AIM OF THE EXERCISE
The lines to copy are those in the listing that hold the word "section".

RECORDS

<<<<

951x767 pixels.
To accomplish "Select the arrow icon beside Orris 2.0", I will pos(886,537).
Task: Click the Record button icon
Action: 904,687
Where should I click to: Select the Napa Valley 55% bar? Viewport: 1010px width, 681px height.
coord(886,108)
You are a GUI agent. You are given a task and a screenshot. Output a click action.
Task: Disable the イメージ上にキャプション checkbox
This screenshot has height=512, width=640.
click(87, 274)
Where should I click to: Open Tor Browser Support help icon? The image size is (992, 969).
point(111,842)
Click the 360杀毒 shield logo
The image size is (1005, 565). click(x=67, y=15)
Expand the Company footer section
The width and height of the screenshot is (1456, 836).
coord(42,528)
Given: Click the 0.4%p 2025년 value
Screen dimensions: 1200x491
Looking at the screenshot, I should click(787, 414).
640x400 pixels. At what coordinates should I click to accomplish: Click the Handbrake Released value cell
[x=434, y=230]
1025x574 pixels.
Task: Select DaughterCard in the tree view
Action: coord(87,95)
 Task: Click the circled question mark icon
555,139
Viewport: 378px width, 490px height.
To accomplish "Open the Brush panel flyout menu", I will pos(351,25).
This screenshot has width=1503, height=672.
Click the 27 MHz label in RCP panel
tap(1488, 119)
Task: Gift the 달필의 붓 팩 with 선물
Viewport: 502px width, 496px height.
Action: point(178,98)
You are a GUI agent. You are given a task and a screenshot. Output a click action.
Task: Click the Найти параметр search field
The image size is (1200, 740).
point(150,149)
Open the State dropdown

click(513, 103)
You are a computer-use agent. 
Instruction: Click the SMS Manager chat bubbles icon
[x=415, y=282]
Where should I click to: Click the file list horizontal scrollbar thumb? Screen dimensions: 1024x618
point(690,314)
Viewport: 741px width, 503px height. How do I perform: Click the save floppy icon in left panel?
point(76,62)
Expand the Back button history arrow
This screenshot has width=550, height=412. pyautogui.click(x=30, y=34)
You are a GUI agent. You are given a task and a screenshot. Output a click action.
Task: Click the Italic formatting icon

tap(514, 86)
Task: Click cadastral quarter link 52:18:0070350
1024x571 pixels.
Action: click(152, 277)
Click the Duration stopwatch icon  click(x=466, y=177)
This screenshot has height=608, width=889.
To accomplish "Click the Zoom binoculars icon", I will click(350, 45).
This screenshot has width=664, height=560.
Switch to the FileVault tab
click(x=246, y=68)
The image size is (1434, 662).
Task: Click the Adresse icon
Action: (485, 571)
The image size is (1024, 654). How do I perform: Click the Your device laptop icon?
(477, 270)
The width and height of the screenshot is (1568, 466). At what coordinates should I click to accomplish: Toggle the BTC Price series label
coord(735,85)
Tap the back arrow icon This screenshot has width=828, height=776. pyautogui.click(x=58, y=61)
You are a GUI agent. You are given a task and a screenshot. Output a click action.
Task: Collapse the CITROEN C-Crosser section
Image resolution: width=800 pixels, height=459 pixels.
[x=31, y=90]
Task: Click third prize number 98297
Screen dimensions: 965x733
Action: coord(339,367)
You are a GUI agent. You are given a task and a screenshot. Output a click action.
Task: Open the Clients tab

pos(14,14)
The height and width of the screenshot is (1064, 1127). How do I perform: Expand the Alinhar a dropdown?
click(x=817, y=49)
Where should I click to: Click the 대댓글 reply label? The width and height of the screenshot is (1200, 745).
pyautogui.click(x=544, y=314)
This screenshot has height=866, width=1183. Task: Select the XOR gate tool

>>>>

RESULT OF THIS EXERCISE
Expand the Company footer section
Task: Collapse the CITROEN C-Crosser section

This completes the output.